- [Task list]:
(A) Reproduce the stretch of the CIFtbx2 build notes below from "Before building the" through "(usually similar) code.", word for word.
(B) Please translate this sentence from the CIFtbx2 build notes below into Spanish: "On a SUN, these messages may be avoided by replacing 'clearfp.f' by 'clearfp_sun.f'."

- [Given passage]:

Before building the code, you may wish to replace the file 'clearfp.f' with code appropriate to your system. The routine is called by ciftbx to clear possible floating point underflows which may be generated when the code attempts to find the number of digits of precision supported on your system. No special action is required to clear an underflow on many systems, but on a SUN, for example, execution of the code to test machine precision generates messages about underflow and inexact arithmetic. On a SUN, these messages may be avoided by replacing 'clearfp.f' by 'clearfp_sun.f'. On other machines sensitive to underflow, you may have to use other (usually similar) code.

On a UNIX system, most of what you need to do to build and test CIFtbx2 is laid out in Makefile. *** Be sure to examine and edit this file appropriately before using it.*** But, once properly edited, all you should need to do is 'make clean' to remove old object files, 'make all' to build new versions of 'ciftbx.o', etc., and 'make tests' to test what you have built. Note that the Makefile takes some initial action to force mkdecompln and rmdecompln to be executable. See the section marked postshar.

- [Recorded data]:
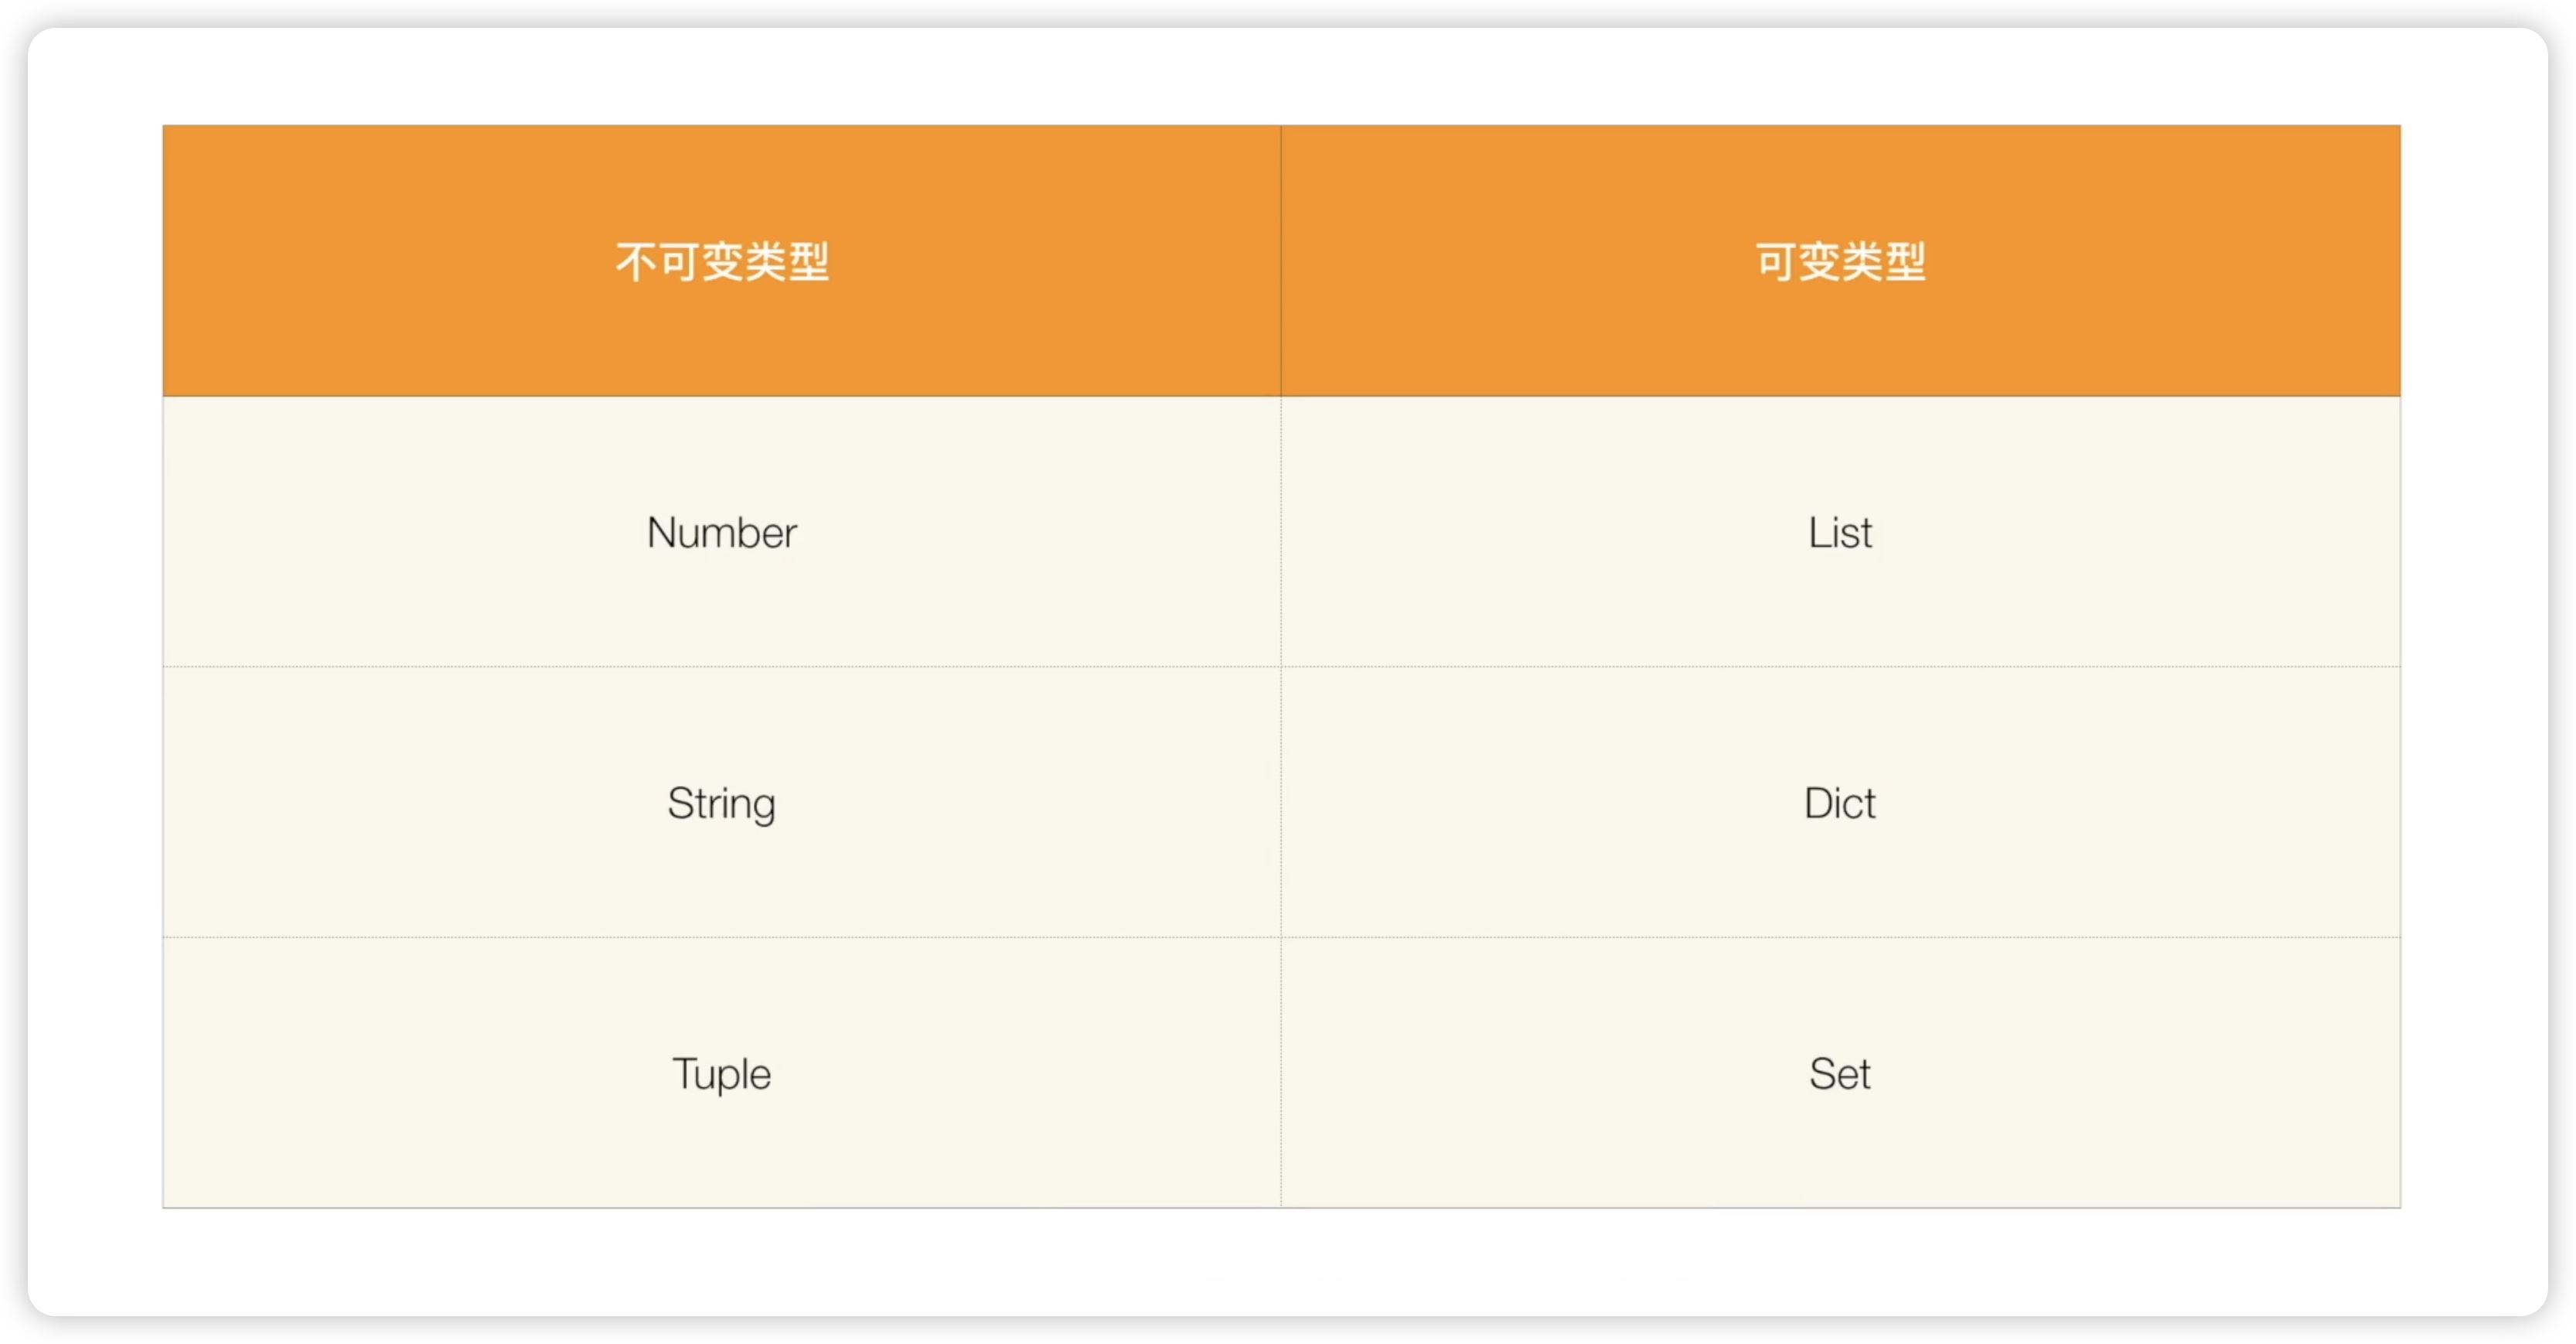Click the table bottom border below Tuple
Image resolution: width=2576 pixels, height=1344 pixels.
[721, 1208]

- [Outputs by task]:
(A)
Before building the code, you may wish to replace the file 'clearfp.f' with code appropriate to your system. The routine is called by ciftbx to clear possible floating point underflows which may be generated when the code attempts to find the number of digits of precision supported on your system. No special action is required to clear an underflow on many systems, but on a SUN, for example, execution of the code to test machine precision generates messages about underflow and inexact arithmetic. On a SUN, these messages may be avoided by replacing 'clearfp.f' by 'clearfp_sun.f'. On other machines sensitive to underflow, you may have to use other (usually similar) code.

(B) En un SUN, estos mensajes pueden evitarse sustituyendo 'clearfp.f' por 'clearfp_sun.f'.